## Task
Lay out the lines from the one containing "You are a computer-use" through the one containing "coord(224,46)" as a Markdown table with columns Row and Line, skipping any blank lines.

##### Material for the task #####

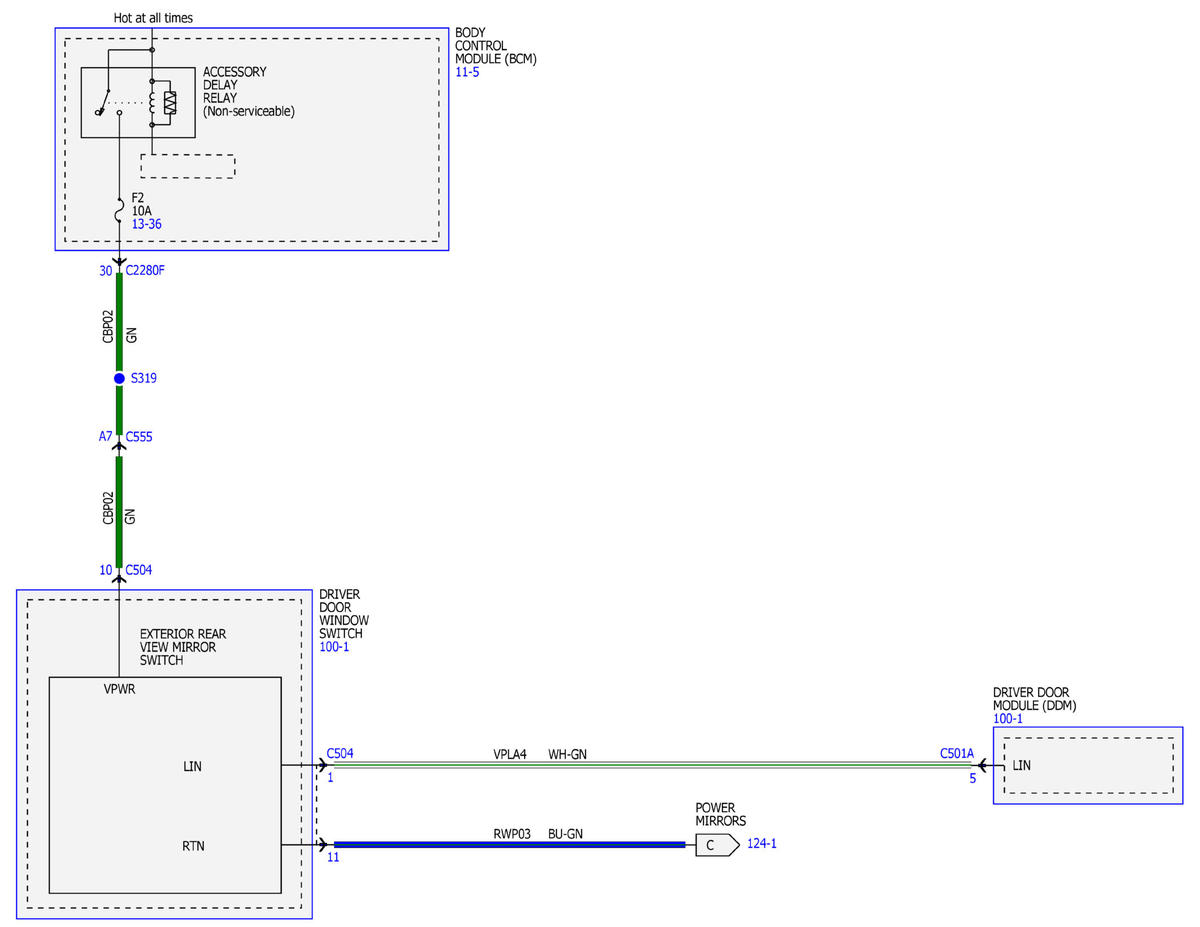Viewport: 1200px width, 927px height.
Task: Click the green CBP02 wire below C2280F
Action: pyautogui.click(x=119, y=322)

#####
##### Material for the task #####

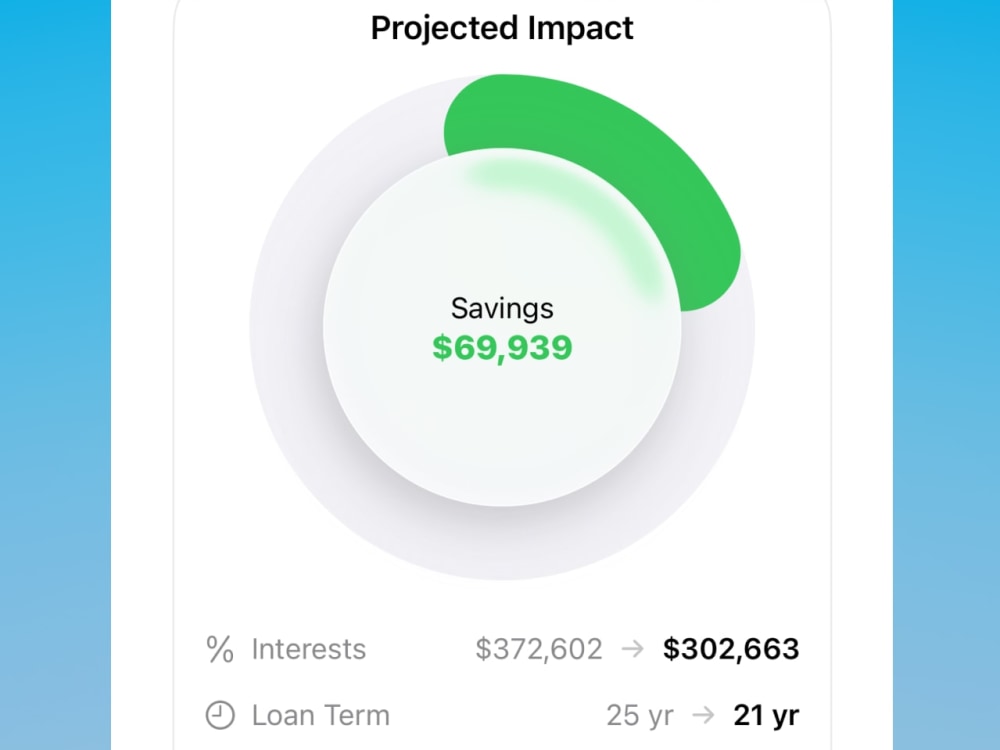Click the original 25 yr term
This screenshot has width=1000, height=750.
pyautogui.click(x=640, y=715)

#####
##### Material for the task #####

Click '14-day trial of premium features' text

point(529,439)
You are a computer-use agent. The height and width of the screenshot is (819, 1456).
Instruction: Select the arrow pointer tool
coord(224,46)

#####

## Reply
| Row | Line |
|---|---|
| 1 | You are a computer-use agent. The height and width of the screenshot is (819, 1456). |
| 2 | Instruction: Select the arrow pointer tool |
| 3 | coord(224,46) |